* _TASK DESCRIPTION_: Only the lines from the one containing "Task: Open the Galerie page" through the end of the data belong in the answer; reproduce them exactly.

(Stored records)
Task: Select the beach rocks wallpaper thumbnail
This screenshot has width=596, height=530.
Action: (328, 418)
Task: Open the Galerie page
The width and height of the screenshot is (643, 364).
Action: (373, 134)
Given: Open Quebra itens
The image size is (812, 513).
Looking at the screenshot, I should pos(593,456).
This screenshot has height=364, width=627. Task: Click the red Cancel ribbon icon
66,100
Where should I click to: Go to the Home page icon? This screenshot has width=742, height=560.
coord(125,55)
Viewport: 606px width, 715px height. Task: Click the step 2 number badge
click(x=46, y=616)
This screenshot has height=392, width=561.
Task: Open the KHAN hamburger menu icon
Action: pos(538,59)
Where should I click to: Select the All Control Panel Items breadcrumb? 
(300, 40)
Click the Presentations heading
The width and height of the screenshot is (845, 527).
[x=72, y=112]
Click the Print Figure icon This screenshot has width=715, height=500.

* _ANSWER SPACE_:
Task: Open the Galerie page
The width and height of the screenshot is (643, 364).
Action: (373, 134)
Given: Open Quebra itens
The image size is (812, 513).
Looking at the screenshot, I should pos(593,456).
This screenshot has height=364, width=627. Task: Click the red Cancel ribbon icon
66,100
Where should I click to: Go to the Home page icon? This screenshot has width=742, height=560.
coord(125,55)
Viewport: 606px width, 715px height. Task: Click the step 2 number badge
click(x=46, y=616)
This screenshot has height=392, width=561.
Task: Open the KHAN hamburger menu icon
Action: pos(538,59)
Where should I click to: Select the All Control Panel Items breadcrumb? 
(300, 40)
Click the Presentations heading
The width and height of the screenshot is (845, 527).
[x=72, y=112]
Click the Print Figure icon This screenshot has width=715, height=500.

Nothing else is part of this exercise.